1b. Approach (from AD-416)
Bread wheat germplasm lines with effective major gene and/or minor gene resistance against new African races of stem rust are being developed by USDA-ARS as well as many other institutions. These resistance donors will be crossed with multiple local elite breeding lines with high yield potential, grain quality, and tolerance to biotic and abiotic stresses. Good stewardship of valuable new resistance genes requires that they not be exposed singly in commercial cultivars. Endemic stem rust resistance genes, such as Sr24, Sr36, or Sr1A.1R, while very useful against most races, are not effective against all African races, and are not sufficient protection for new resistance genes. Therefore, the goal is to combine two or more new major genes into elite backgrounds. Minor gene or adult plant resistance genes are recommended as a supplement to major gene resistance. Minor genes are expected to be much more durable and do not require special stewardship protocols.
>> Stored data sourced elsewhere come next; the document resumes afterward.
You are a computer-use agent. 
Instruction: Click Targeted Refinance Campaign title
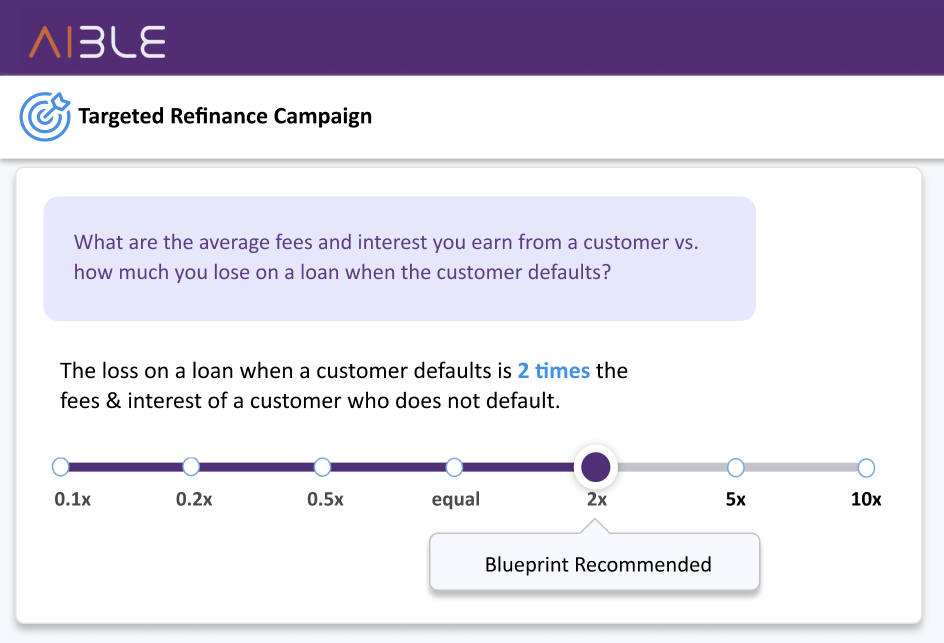coord(225,116)
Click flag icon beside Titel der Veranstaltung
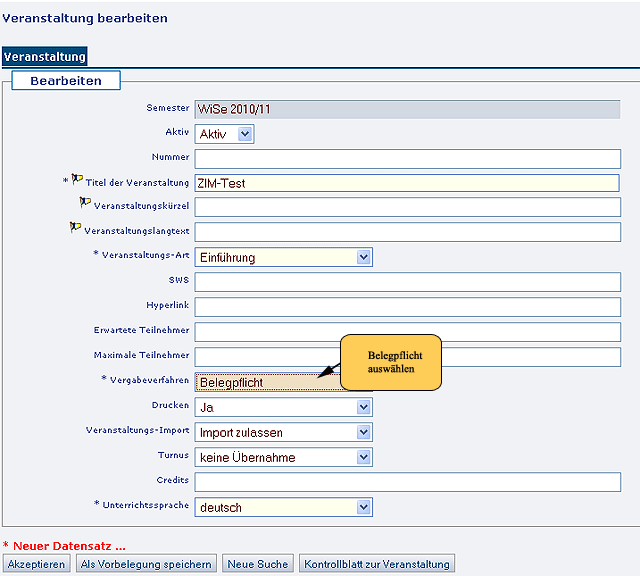The image size is (640, 576). 77,179
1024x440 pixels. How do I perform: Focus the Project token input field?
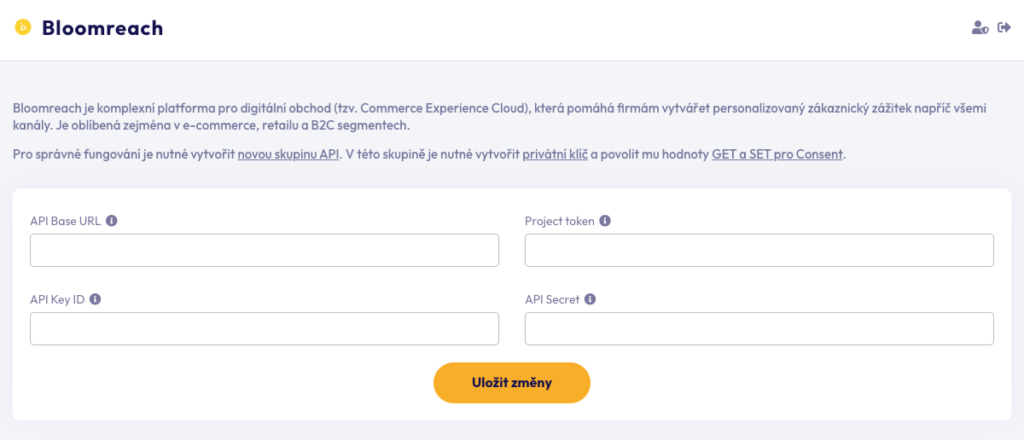tap(759, 251)
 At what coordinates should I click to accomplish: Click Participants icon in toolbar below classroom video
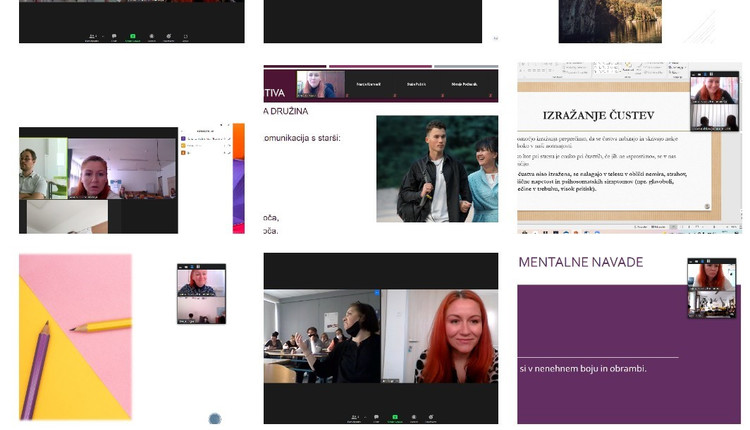(x=356, y=417)
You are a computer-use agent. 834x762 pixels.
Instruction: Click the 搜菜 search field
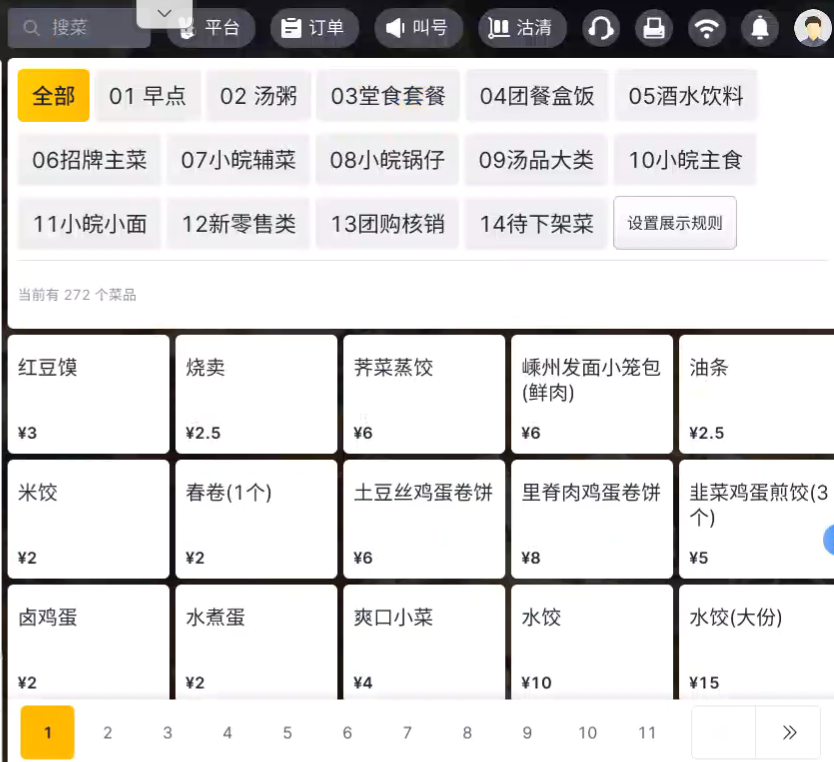[x=78, y=28]
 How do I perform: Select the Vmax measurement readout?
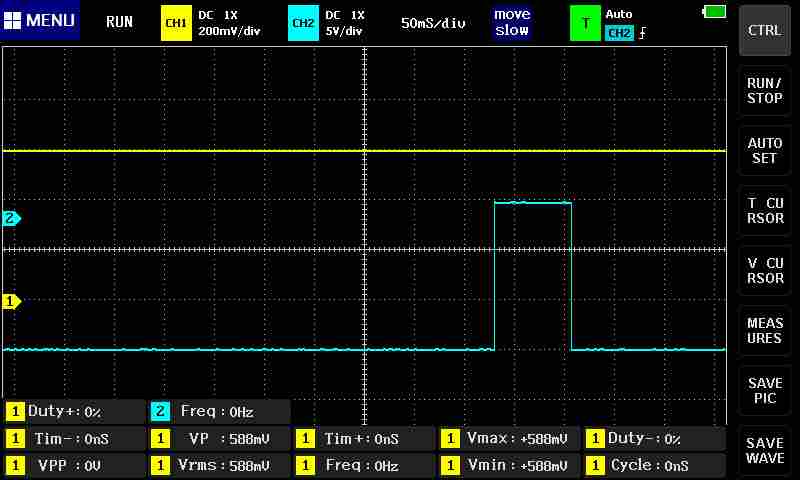(x=508, y=438)
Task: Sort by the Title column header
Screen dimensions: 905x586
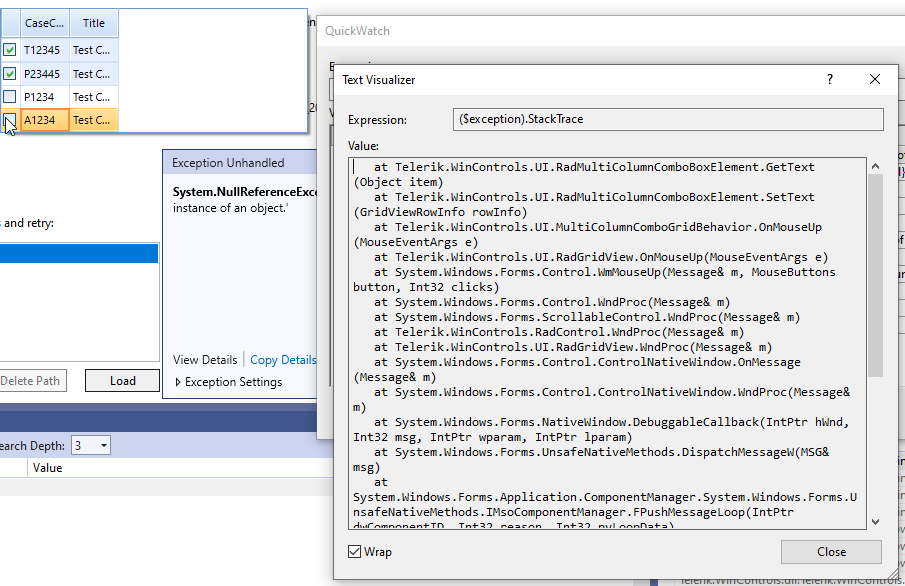Action: click(93, 23)
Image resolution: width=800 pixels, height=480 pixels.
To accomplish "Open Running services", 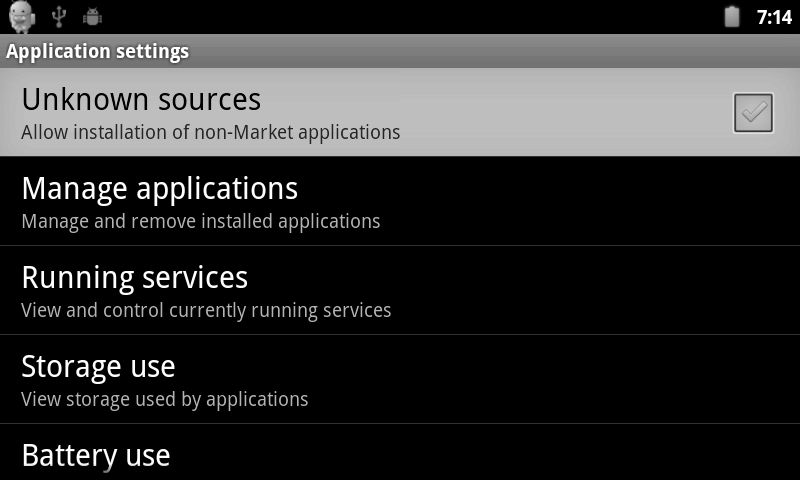I will pos(400,290).
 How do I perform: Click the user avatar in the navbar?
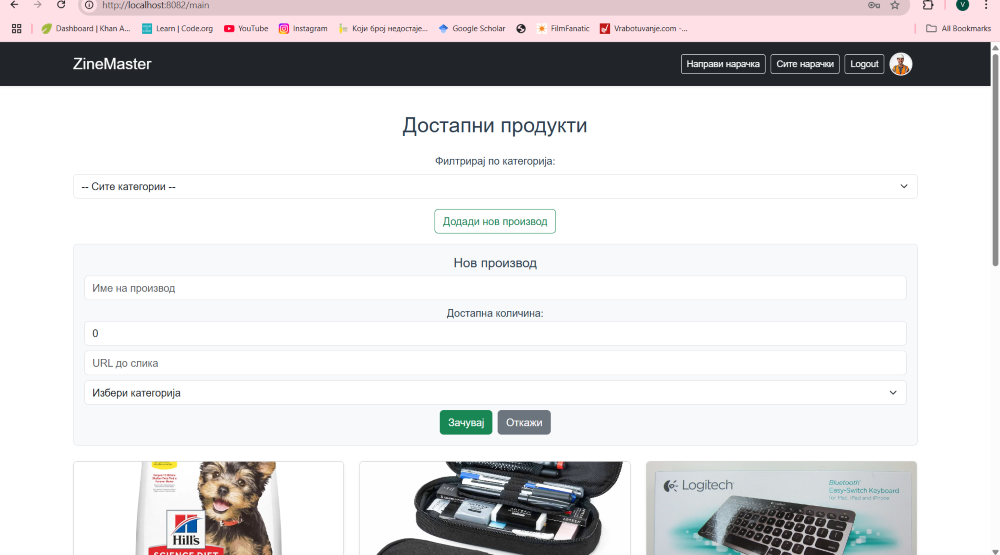pos(900,64)
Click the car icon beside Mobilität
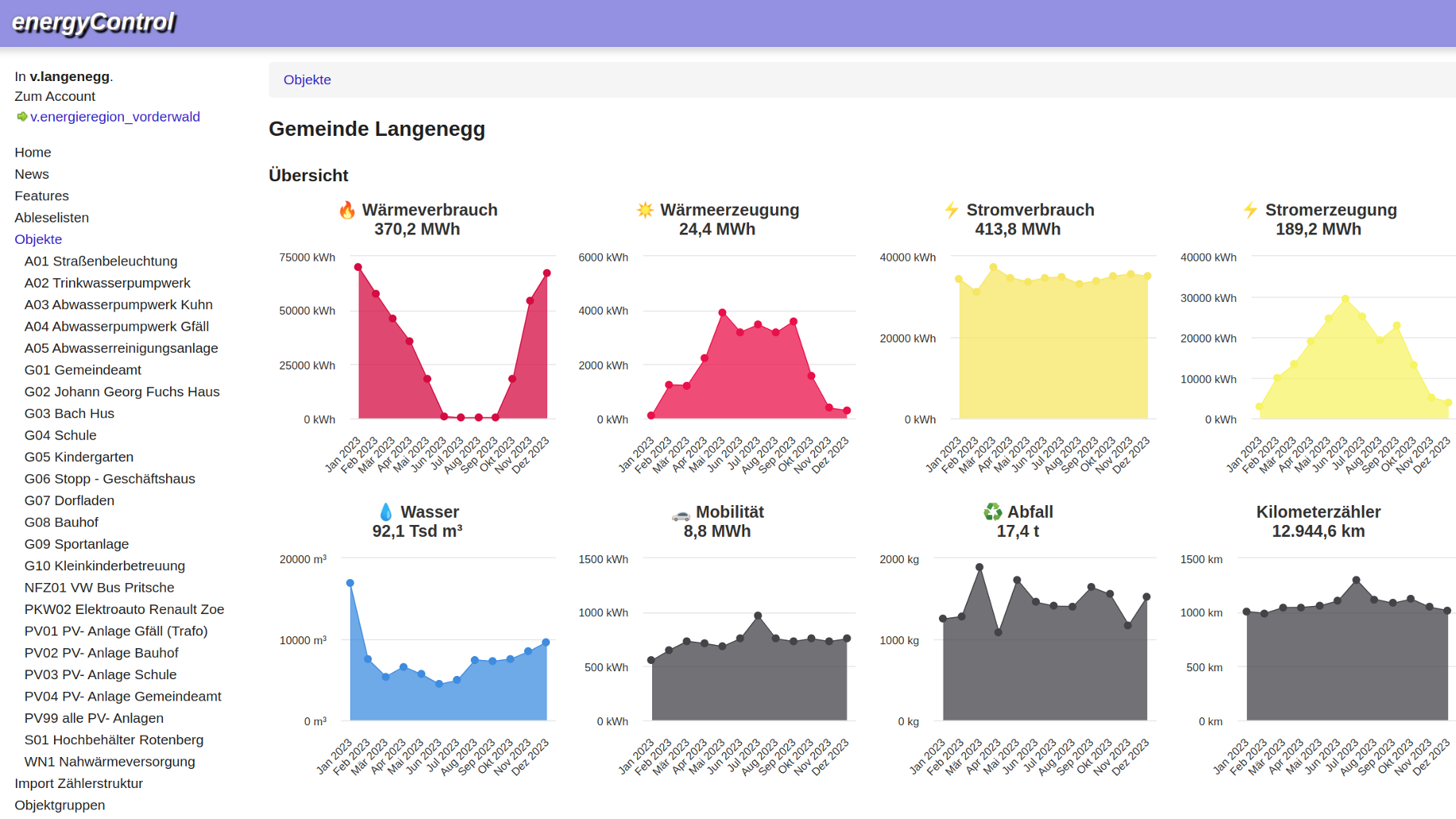 click(681, 514)
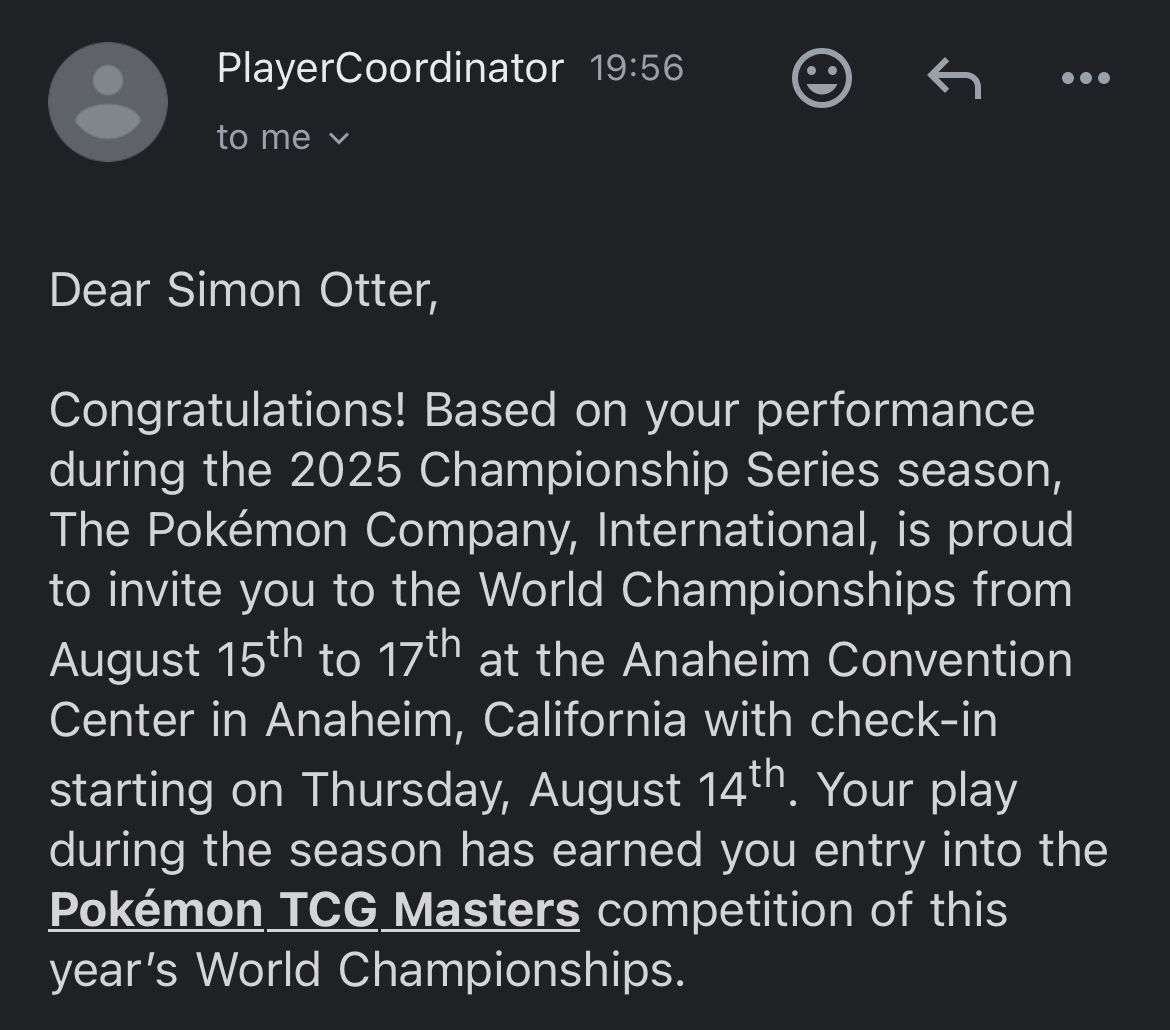The height and width of the screenshot is (1030, 1170).
Task: Click the 19:56 email timestamp
Action: pyautogui.click(x=636, y=69)
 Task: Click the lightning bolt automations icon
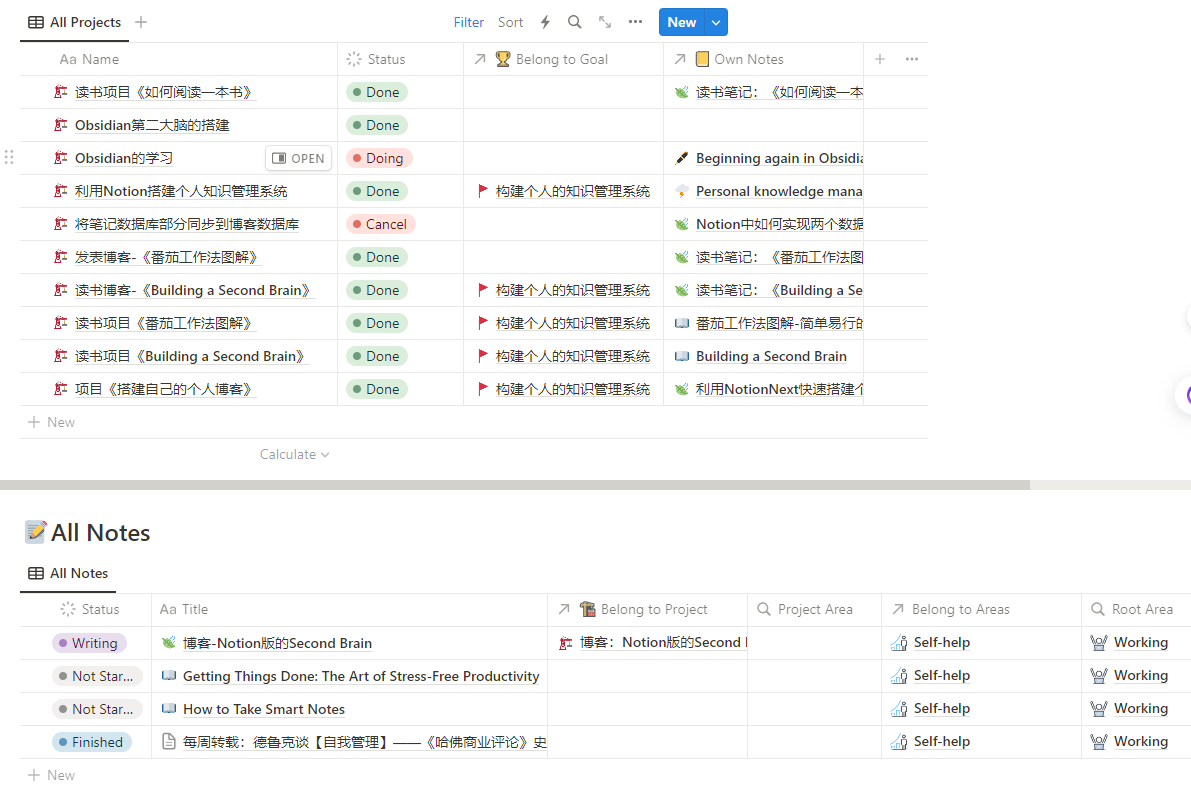[545, 22]

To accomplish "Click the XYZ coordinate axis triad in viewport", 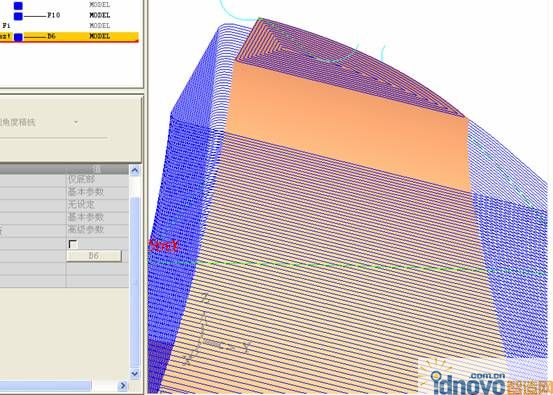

In order to produce commercially competitive varieties of the future, new stem rust resistance genes must be incorporated into a forward breeding program. In addition, a backcross breeding program is required both for parent-building and as a hedge if commercially acceptable resistant varieties are needed in the short term. Rapid breeding methods, such as doubled haploids, will be needed to achieve results as quickly as possible. Phenotypic selection for resistance using common North American races will be difficult in most backgrounds due to the high frequency of endemic stem rust resistance genes. Therefore, marker-assisted selection for new resistance genes will be necessary. Molecular markers are available or under development for virtually all new sources of stem rust resistance. Marker genotypes will be generated locally or in a high throughput facility at the USDA-ARS Regional Small Grains Genotyping Laboratory in Manhattan, KS. Resistance of advanced lines against African races of stem rust will be confirmed by field testing at cooperative research facilities in Kenya or at the USDA-ARS Cereal Disease Laboratory. Testing for agronomic traits, yield, and quality will be performed as usual by the breeding program.
3. Progress Report
A second year of local evaluation of Ug99-resistant germplasm was achieved through a multi-location, single-replicate observation nursery was planted at three Oklahoma locations in 2010-2011. This set of germplasms contained 89 BC3F2:4 lines selected from a larger single-environment nursery in 2010. Pedigrees common to the 89 lines are listed below, and they feature single-gene resistance to Ug99 in adapted backgrounds, using crosses initiated by USDA-ARS, Manhattan, KS. The pedigree Duster*2//Mq(2)5*G2919-k/2174*2 (Sr35) produced desirable progeny with greatest frequency. Twenty-two lines were selected based on high yield performance, suitable agronomic phenotype, and molecular marker confirmation (USDA-ARS, Manhattan; L. Yan, OSU) of resistance genes Sr22, Sr35, Sr39, and Sr40. Additional quality data to be collected will allow further selection of the most desirable lines for intercrossing in 2012, with the goal to stack resistance genes in appropriate combinations. Because some of the 89 lines were segregating for molecular marker genotypes associated with Ug99 resistance, head selections were made in certain lines to continue agronomic selection among nearly 500 BC3F4:5 lines. This two-stage selection process should provide a highly suitable agronomic platform for the southern Plains from which to build and further incorporate multiple sources of stem rust resistance. Four crossing blocks were established in 2010-2011 to further introgress Ug99 resistance from divergent and multiple donors. About 120 single or three-way crosses were planned and completed using the following donor parents: Kingbird; KSWGGRC52; BC3F4 derivatives from pedigrees listed above, plus others and about 17 accessions selected from the 1st WWSRRN based on field observations in 2010. Where appropriate, single plants were marker-selected prior to crossing to increase the probability of crossing with a resistant donor. Recipient lines included locally adapted pre-release inbreds confirmed to have field resistance (gene identity unknown) to Ug99 and other races in Kenya. Progress on this agreement is monitored by regularly discussing program goals and approaches in face-to-face meetings, by email and phone conferences, and by reviewing annual accomplishments reports.